(Saved data entries)
+===+

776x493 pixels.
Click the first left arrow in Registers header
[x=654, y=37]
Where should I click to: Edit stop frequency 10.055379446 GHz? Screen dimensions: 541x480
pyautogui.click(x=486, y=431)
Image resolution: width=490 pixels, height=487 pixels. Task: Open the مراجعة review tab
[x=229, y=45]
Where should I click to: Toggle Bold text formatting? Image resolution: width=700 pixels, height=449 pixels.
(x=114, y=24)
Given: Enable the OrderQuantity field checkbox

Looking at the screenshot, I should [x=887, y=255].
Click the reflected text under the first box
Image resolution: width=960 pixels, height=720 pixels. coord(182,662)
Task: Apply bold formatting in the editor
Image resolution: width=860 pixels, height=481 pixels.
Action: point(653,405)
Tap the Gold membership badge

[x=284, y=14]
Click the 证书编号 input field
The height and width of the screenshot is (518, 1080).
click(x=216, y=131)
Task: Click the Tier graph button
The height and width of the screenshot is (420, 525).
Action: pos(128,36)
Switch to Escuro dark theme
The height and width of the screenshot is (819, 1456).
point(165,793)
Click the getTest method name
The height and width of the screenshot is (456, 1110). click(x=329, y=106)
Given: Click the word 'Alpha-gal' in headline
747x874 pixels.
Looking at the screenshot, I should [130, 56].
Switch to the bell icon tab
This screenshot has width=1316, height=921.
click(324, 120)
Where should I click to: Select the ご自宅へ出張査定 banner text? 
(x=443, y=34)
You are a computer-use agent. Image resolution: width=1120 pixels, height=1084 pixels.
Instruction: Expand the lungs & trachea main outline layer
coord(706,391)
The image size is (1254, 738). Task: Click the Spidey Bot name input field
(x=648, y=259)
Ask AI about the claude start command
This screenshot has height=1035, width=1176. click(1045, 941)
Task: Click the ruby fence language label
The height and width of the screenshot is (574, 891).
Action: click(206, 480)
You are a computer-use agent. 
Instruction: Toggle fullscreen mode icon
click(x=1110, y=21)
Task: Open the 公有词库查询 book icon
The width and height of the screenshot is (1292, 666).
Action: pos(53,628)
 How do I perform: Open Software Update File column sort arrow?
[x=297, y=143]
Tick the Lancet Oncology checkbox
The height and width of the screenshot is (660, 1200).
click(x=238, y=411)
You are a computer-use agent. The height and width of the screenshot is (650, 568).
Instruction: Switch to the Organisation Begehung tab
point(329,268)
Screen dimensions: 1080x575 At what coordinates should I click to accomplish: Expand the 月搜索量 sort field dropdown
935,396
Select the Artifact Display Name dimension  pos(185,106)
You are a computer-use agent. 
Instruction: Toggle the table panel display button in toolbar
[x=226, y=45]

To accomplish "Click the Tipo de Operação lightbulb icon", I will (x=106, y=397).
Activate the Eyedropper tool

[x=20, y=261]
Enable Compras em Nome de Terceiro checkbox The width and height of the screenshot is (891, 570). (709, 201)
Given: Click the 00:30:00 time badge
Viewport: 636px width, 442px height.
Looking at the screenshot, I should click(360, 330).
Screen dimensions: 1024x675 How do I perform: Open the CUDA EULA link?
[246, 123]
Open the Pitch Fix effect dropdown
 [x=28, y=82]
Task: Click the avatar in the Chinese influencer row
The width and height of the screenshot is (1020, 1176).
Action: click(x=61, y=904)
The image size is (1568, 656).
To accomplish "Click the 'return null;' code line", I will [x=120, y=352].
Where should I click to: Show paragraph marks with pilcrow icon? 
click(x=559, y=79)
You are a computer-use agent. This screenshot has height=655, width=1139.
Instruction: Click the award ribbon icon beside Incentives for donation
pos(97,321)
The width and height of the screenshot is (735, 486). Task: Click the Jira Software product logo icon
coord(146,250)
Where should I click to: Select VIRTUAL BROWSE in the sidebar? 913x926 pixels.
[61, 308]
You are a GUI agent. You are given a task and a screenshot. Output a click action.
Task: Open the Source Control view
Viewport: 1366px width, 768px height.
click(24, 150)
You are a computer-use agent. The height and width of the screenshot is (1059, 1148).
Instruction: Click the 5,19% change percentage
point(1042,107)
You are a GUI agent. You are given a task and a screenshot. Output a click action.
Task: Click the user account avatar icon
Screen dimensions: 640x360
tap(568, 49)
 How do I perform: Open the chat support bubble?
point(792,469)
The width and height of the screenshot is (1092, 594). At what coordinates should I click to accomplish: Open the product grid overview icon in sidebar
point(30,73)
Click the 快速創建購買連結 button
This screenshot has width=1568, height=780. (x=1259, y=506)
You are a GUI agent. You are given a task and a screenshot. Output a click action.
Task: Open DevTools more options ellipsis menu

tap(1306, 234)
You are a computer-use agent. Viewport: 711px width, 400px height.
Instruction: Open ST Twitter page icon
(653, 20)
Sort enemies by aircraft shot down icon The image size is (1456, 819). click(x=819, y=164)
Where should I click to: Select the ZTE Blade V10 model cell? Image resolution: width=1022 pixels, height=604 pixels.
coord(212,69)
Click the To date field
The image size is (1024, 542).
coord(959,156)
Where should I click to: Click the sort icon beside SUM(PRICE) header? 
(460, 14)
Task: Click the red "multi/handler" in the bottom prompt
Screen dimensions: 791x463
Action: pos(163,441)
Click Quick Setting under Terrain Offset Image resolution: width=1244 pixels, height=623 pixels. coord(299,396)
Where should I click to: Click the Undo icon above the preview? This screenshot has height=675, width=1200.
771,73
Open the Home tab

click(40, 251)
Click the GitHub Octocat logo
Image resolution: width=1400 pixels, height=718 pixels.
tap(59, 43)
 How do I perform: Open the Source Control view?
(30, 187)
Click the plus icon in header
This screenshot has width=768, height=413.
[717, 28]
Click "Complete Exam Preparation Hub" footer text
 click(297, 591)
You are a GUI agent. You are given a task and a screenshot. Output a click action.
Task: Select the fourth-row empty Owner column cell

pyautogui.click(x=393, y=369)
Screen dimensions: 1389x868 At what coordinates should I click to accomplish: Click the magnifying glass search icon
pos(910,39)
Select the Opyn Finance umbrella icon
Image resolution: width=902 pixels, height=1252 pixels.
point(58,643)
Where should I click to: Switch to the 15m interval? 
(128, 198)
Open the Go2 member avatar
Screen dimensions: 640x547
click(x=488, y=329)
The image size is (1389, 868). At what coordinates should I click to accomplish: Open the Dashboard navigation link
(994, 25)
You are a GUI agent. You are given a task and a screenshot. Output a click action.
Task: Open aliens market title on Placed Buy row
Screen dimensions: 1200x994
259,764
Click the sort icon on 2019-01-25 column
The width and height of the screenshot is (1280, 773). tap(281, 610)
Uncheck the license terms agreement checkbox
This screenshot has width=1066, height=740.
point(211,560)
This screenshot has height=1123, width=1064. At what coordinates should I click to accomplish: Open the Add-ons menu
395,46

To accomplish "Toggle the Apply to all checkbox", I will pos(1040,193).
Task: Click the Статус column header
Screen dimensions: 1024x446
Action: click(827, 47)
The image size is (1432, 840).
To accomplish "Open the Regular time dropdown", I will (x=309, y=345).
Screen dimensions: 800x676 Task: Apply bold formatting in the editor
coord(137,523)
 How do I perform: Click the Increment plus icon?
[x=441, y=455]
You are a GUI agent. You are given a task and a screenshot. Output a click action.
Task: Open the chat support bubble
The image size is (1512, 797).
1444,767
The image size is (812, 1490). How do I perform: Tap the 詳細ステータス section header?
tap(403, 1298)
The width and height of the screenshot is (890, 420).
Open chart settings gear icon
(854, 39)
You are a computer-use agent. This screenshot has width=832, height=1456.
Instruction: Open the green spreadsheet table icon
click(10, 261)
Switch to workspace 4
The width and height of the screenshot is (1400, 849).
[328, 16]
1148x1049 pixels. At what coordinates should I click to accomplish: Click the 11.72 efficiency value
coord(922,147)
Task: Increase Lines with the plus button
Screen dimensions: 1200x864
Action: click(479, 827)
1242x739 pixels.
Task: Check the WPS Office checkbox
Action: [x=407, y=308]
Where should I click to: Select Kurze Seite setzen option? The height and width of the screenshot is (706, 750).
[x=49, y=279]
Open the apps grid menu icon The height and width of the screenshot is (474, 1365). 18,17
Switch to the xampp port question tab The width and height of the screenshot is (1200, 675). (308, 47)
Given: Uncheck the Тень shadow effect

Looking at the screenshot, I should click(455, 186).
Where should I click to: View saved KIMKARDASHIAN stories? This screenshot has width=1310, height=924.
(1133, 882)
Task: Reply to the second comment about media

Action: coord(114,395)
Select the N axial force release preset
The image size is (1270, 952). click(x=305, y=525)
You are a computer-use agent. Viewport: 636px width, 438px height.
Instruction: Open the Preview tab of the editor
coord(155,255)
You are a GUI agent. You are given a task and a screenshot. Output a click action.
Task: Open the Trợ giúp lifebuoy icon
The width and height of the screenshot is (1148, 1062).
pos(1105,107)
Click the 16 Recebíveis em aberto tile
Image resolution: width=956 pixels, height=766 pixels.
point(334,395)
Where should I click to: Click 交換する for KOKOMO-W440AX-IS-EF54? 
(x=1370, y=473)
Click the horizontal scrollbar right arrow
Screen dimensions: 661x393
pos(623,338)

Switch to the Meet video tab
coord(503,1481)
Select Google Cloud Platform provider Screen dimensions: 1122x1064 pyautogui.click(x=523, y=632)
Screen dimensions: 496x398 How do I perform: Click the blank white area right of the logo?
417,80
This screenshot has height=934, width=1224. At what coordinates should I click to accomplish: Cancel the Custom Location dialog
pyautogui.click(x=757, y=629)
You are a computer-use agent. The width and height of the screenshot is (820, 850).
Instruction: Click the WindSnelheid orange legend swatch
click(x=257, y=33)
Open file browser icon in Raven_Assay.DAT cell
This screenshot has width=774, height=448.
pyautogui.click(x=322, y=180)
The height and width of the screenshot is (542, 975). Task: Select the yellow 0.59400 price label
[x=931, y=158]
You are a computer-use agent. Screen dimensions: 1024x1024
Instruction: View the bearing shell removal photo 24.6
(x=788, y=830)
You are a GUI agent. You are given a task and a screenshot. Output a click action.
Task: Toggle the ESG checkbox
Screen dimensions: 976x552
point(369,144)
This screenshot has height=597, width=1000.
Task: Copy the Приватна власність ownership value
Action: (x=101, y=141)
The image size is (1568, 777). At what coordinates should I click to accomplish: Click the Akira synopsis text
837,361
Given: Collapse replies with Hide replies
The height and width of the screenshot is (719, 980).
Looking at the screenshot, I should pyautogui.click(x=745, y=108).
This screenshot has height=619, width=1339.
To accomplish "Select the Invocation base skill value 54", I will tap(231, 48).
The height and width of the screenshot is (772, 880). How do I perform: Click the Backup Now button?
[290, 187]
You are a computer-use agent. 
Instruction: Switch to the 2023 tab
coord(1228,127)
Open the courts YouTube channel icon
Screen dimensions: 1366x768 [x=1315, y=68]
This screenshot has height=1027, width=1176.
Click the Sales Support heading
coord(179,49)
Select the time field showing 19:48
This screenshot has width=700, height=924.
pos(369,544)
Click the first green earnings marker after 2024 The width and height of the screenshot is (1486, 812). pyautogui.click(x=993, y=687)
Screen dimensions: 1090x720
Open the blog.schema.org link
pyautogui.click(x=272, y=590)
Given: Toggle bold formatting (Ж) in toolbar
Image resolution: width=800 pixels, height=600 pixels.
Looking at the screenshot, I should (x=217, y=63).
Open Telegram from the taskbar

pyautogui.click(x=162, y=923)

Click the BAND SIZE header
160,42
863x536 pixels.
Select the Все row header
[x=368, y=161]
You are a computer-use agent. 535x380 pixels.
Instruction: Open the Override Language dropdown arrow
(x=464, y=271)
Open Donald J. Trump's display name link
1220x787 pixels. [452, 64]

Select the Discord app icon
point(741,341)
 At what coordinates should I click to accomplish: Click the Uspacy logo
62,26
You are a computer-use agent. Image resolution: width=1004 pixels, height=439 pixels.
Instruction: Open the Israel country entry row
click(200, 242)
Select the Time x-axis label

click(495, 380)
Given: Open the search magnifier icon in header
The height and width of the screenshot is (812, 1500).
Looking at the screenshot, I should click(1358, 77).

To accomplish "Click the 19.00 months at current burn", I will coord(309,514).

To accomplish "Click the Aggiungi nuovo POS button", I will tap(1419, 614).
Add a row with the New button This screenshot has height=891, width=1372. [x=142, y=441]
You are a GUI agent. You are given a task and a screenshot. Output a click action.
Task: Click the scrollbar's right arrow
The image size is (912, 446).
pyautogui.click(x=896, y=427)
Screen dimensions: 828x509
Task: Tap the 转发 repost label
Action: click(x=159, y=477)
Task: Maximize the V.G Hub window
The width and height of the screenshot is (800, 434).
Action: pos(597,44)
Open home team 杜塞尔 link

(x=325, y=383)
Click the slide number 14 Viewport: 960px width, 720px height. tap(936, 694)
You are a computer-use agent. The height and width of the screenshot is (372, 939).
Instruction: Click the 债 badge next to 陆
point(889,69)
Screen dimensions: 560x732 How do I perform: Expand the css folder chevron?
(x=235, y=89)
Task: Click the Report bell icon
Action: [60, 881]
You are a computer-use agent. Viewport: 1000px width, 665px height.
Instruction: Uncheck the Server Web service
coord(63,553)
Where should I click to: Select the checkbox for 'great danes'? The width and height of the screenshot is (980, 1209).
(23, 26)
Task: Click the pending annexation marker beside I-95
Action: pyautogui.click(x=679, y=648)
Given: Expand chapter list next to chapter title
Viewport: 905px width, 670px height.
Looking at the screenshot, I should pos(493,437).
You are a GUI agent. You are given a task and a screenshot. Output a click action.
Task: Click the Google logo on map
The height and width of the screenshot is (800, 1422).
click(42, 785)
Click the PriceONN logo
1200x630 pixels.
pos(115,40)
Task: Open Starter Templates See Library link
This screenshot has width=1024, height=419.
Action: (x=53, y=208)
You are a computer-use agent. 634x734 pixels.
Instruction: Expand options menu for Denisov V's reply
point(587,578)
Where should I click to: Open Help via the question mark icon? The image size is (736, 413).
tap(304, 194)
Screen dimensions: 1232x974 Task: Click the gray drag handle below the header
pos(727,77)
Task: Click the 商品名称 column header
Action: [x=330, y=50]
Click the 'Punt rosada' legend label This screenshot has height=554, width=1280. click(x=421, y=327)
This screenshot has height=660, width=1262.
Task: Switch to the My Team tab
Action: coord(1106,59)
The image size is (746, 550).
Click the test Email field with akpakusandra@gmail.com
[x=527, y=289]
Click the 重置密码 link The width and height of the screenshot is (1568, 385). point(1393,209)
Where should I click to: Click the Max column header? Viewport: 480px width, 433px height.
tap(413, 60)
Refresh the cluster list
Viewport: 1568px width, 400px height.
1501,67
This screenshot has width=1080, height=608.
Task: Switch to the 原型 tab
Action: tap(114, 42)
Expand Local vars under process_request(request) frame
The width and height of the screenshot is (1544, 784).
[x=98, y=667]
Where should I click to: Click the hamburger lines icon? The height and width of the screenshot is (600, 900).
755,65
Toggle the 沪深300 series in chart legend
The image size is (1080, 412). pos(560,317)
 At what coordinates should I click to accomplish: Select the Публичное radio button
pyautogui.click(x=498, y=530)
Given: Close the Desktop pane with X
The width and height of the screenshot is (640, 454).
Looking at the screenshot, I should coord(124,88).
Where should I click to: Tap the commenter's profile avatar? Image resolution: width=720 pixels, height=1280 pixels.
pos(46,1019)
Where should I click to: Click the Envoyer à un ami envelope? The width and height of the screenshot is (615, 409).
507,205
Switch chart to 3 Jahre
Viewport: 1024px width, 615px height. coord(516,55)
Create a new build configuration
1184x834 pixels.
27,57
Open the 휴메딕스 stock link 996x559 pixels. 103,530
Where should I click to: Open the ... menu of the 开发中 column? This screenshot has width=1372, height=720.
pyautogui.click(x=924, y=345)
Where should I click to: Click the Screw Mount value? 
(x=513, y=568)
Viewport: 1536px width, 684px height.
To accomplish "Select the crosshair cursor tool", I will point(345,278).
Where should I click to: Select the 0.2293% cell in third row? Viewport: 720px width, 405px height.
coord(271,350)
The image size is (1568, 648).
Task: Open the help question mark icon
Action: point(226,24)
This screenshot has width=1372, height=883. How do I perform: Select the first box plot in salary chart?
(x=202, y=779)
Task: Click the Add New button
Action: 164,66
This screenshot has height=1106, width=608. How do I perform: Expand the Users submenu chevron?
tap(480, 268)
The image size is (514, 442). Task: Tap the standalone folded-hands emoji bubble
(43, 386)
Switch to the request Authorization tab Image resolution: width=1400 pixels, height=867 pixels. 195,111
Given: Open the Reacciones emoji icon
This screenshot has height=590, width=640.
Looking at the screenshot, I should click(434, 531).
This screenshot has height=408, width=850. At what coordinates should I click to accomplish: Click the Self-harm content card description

+===+

> EXERCISE REQUIREMENTS: Your reply must contain exactly the lines from the first line of the data through the line holding "Task: Click the Tier graph button", and nothing more.

> COMPLETED EXERCISE:
776x493 pixels.
Click the first left arrow in Registers header
[x=654, y=37]
Where should I click to: Edit stop frequency 10.055379446 GHz? Screen dimensions: 541x480
pyautogui.click(x=486, y=431)
Image resolution: width=490 pixels, height=487 pixels. Task: Open the مراجعة review tab
[x=229, y=45]
Where should I click to: Toggle Bold text formatting? Image resolution: width=700 pixels, height=449 pixels.
(x=114, y=24)
Given: Enable the OrderQuantity field checkbox

Looking at the screenshot, I should [x=887, y=255].
Click the reflected text under the first box
Image resolution: width=960 pixels, height=720 pixels. coord(182,662)
Task: Apply bold formatting in the editor
Image resolution: width=860 pixels, height=481 pixels.
Action: point(653,405)
Tap the Gold membership badge

[x=284, y=14]
Click the 证书编号 input field
The height and width of the screenshot is (518, 1080).
click(x=216, y=131)
Task: Click the Tier graph button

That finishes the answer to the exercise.